Data entries:
☆ ☆ ☆ ☆ ☆ ☆ ☆

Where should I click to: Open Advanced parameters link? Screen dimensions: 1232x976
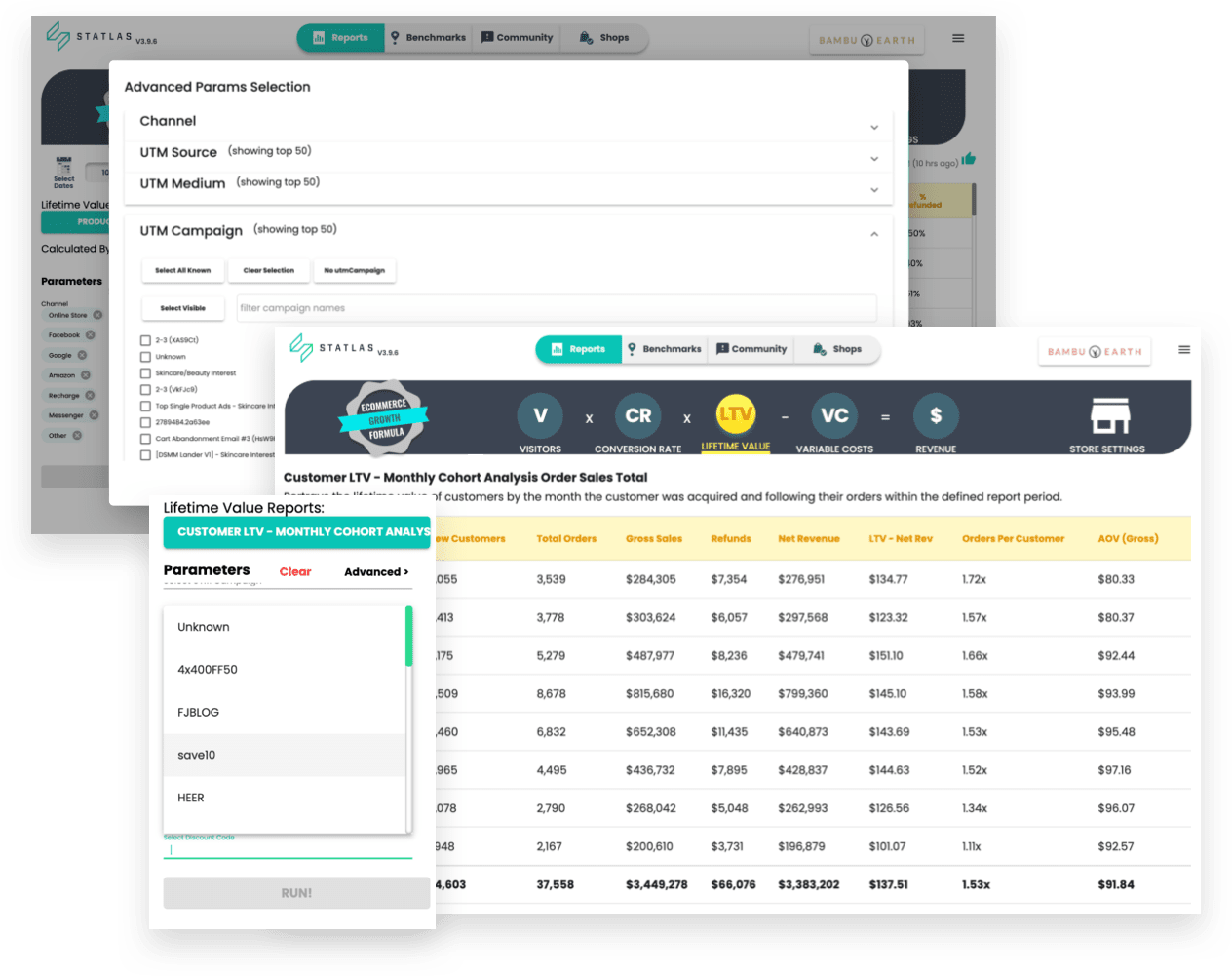tap(376, 572)
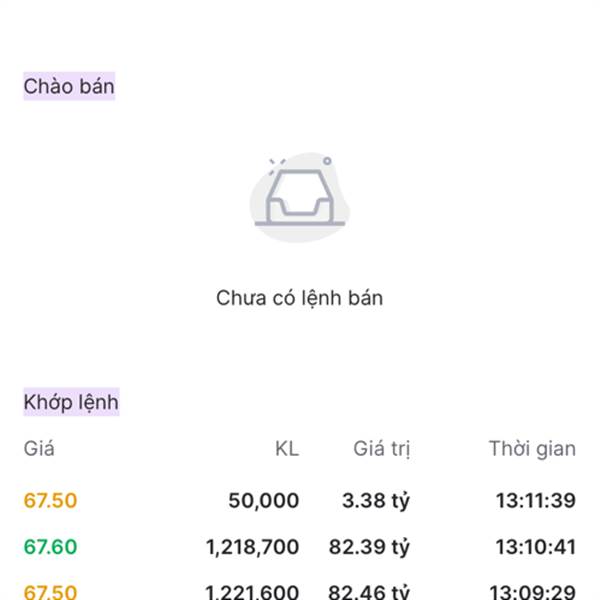600x600 pixels.
Task: Click the Chưa có lệnh bán message
Action: pyautogui.click(x=299, y=298)
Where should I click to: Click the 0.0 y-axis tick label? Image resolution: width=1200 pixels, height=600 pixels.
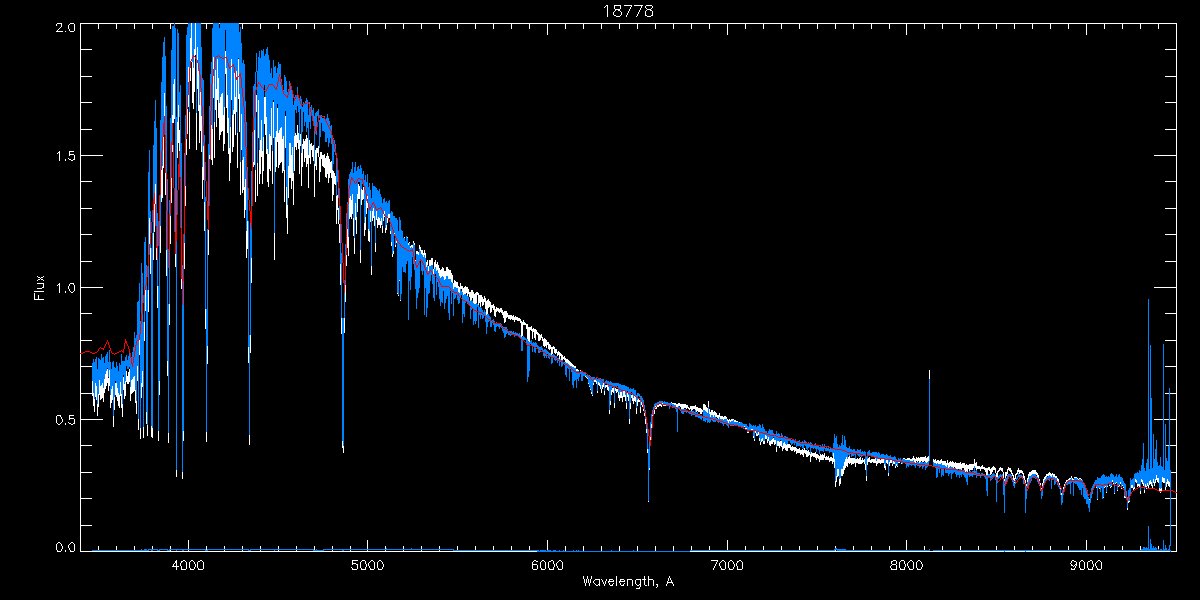point(65,548)
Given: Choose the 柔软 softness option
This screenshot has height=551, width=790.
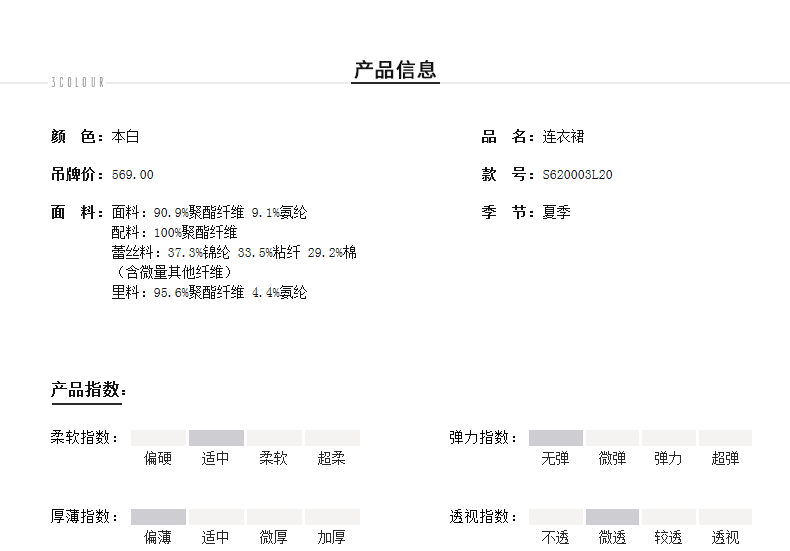Looking at the screenshot, I should point(273,459).
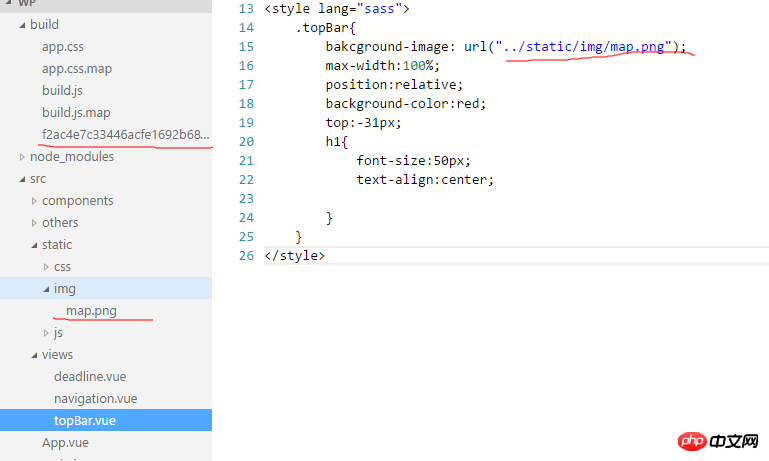
Task: Expand the css folder arrow
Action: click(46, 267)
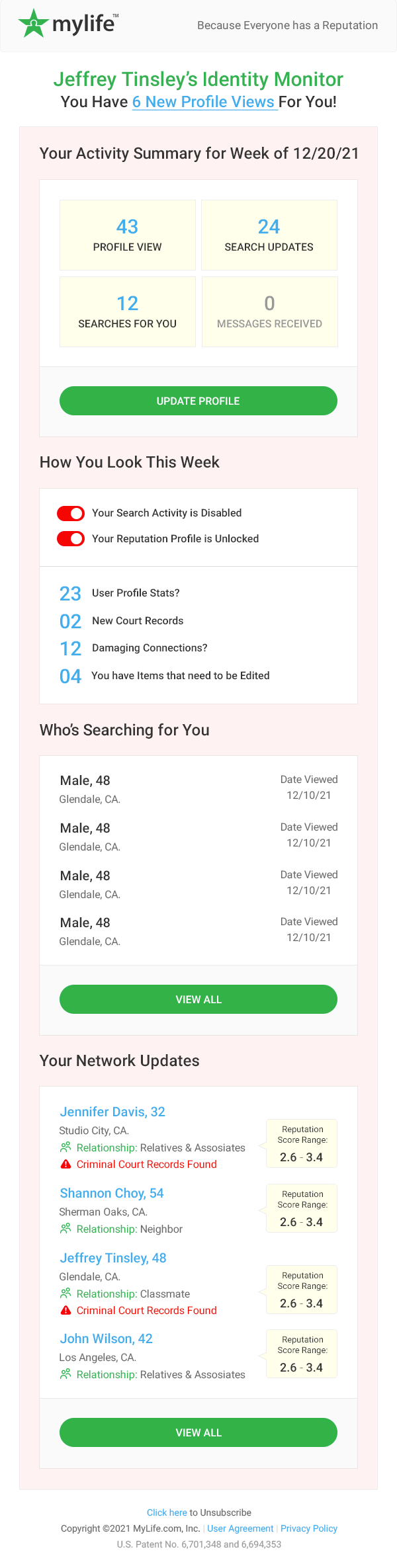Click the warning icon beside Jennifer Davis's criminal records

pyautogui.click(x=66, y=1164)
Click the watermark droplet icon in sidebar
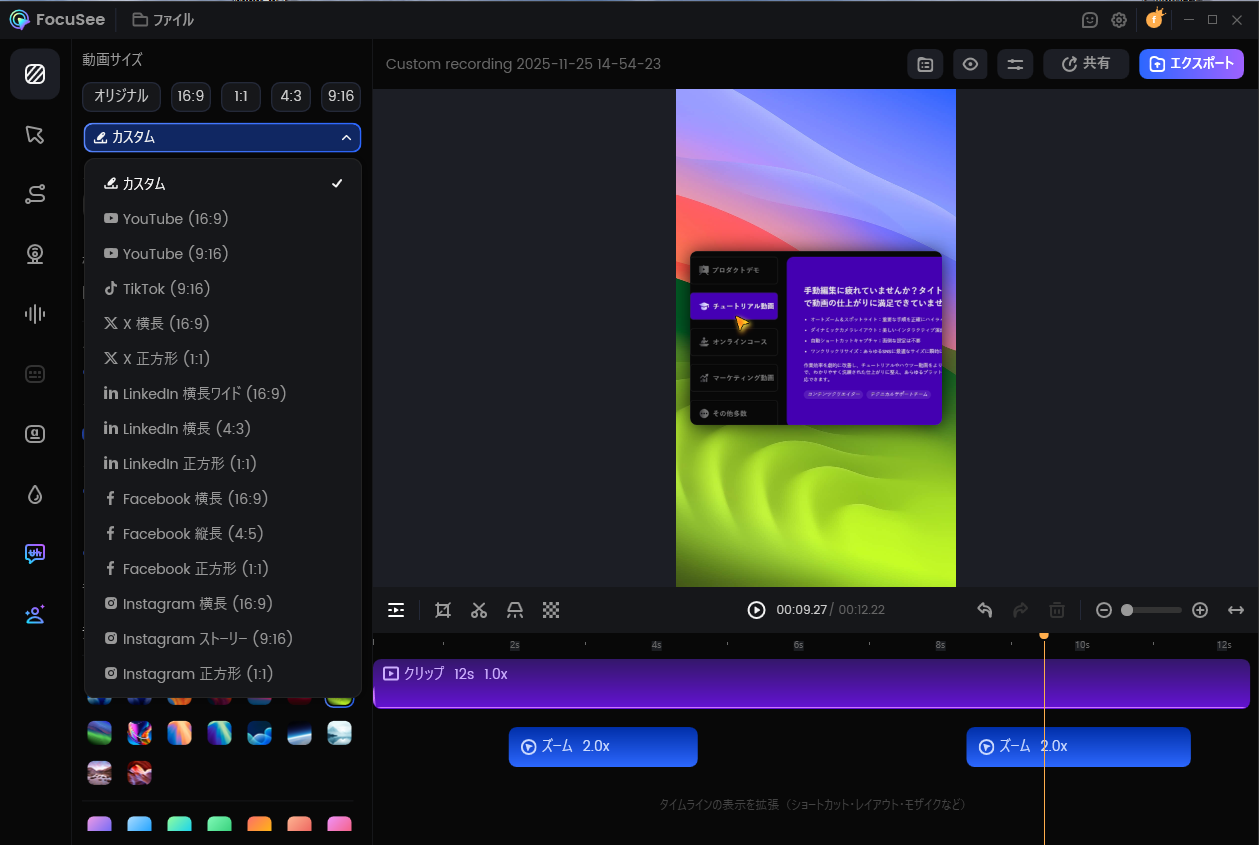Image resolution: width=1259 pixels, height=845 pixels. (35, 494)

☆ ☆ ☆ ☆ ☆ ☆ ☆

**REQUIRED ACTION**
Starting at the first line of the records and stopping after the line with "Given: Choose the 柔软 softness option", copy each line exactly; pictures stay out.

**ANSWER AREA**
Where should I click to: Open Advanced parameters link? Screen dimensions: 1232x976
tap(376, 572)
600x600 pixels.
Task: Click the Chưa có lệnh bán message
Action: pyautogui.click(x=299, y=298)
Where should I click to: Click the 0.0 y-axis tick label? Image resolution: width=1200 pixels, height=600 pixels.
point(65,548)
Given: Choose the 柔软 softness option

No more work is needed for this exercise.